Cells contain at least three different types of contractile actin-based stress fibers. Transverse arcs do not associate with focal adhesions on either end, whereas ventral stress fibers contact focal adhesions on both ends. Dorsal stress fibers have one end tied to a focal adhesion on the ventral side of the cell and frequently attach to a transverse arc with the other end.
Using live cell microscopy and a variety of fluorescently tagged proteins, Hotulainen and Lappalainen found that dorsal stress fibers and transverse arcs underwent continuous de novo formation and disassembly. The ventral fibers, in contrast, were formed by fusion of dorsal and transverse fibers.

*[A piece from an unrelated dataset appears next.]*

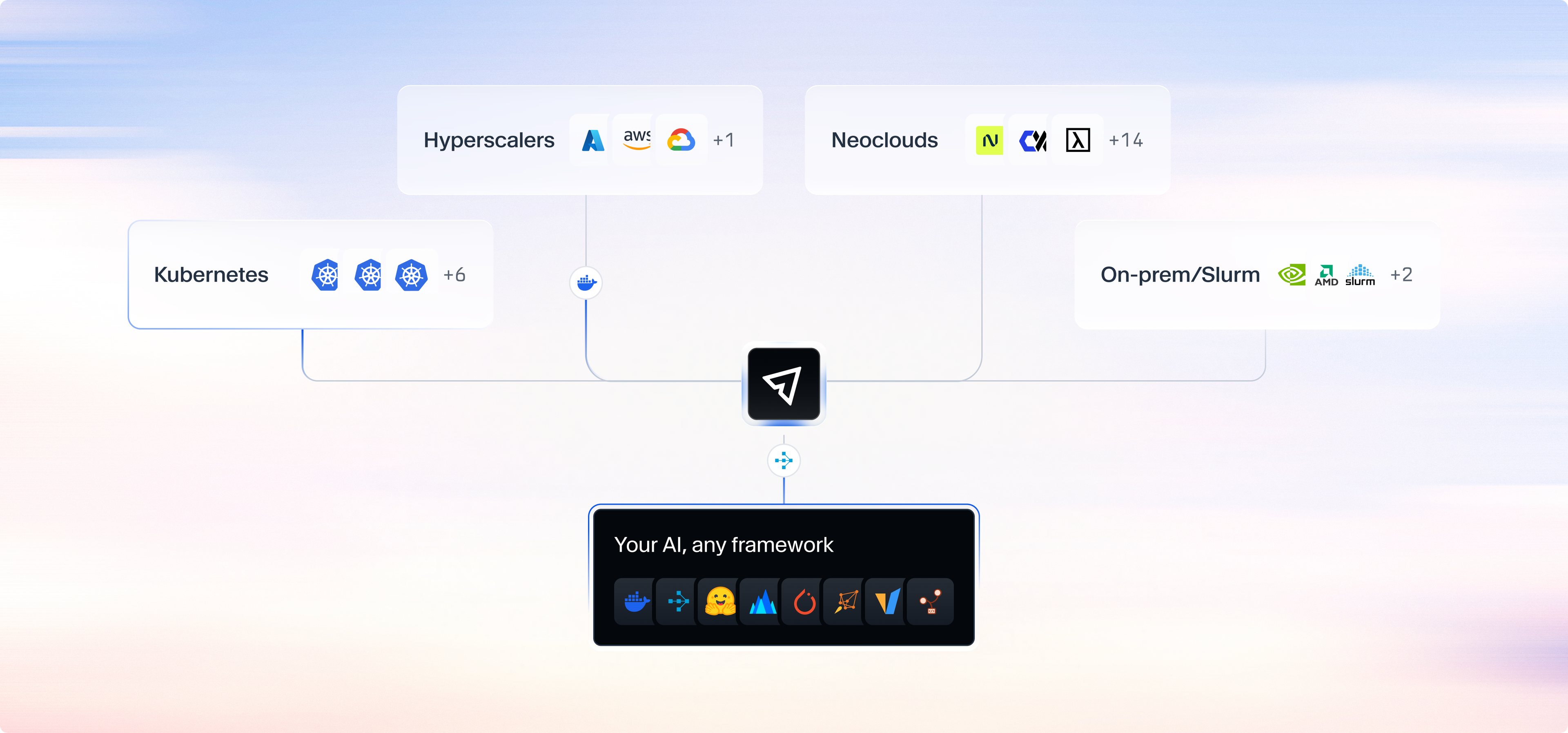
Task: Select the PyTorch flame icon
Action: point(804,602)
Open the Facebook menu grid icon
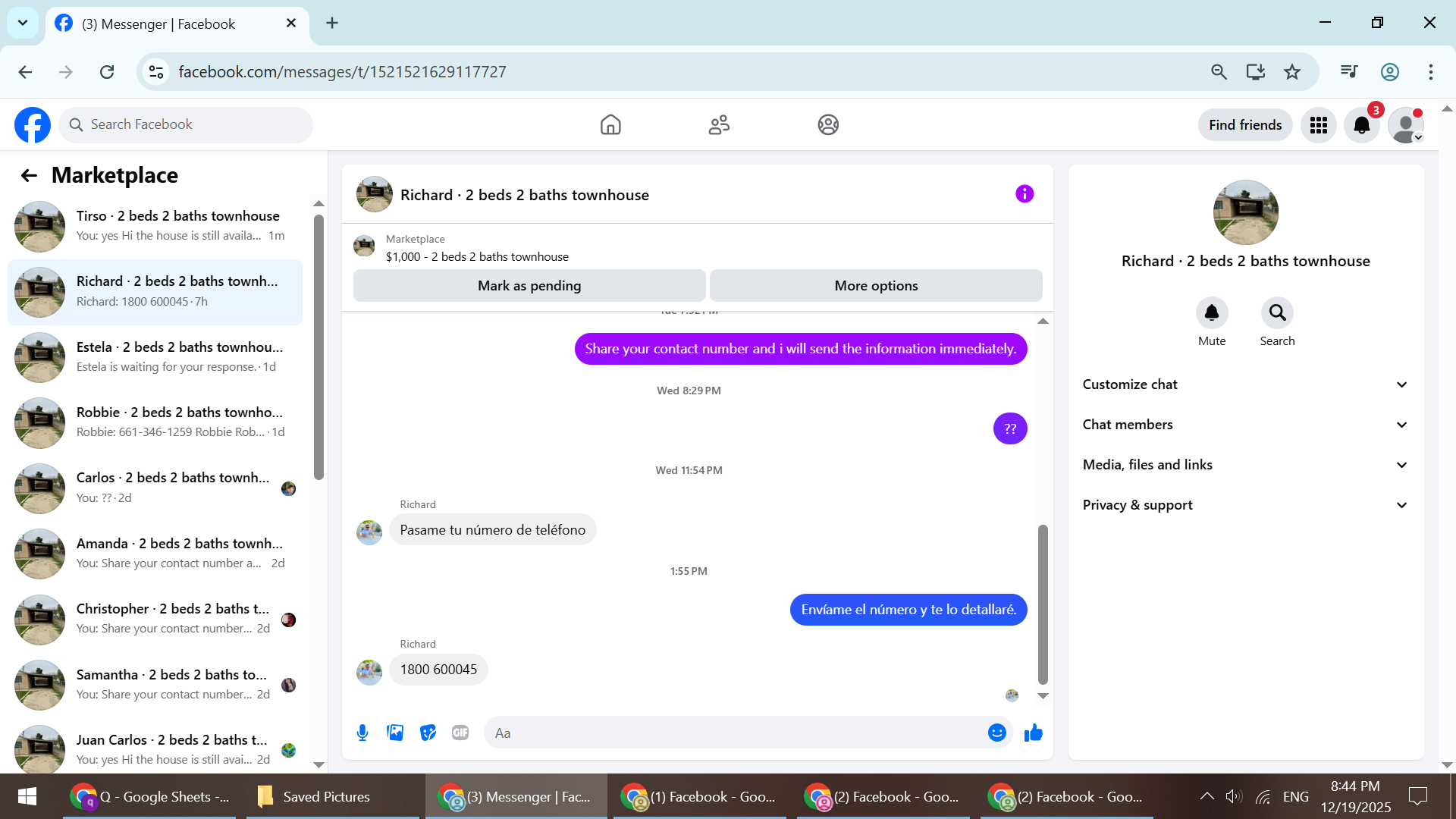1456x819 pixels. [1318, 125]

Dorsal fiber formation initiated at focal adhesions and was dependent on the mDia1 formin, which has been implicated previously in assembly of unbranched actin filaments. Transverse arcs arose from the fusion of short actin bundles, which themselves formed in the leading edge of the lamellipodium and then drifted back into the center of the cell. Depletion of mDia1 formin had no impact on transverse arc formation, but disruption of Arp2/3 activity prohibited assembly of the short actin bundles in the leading edge and their aggregation into transverse arcs.
Additionally, transverse arcs fell apart rapidly in response to myosin II inactivation. The dorsal stress fibers also eventually broke down in the myosin-depleted cells, but appeared to rely less on the protein for their structural integrity.
The RhoA GTPase signaling pathway is known to be involved in stress fiber assembly, activating formins and inhibiting the activity of actin depolymerization agents. The question now, say the researchers, is how RhoA and other signaling pathways control two distinct stress fiber assembly processes.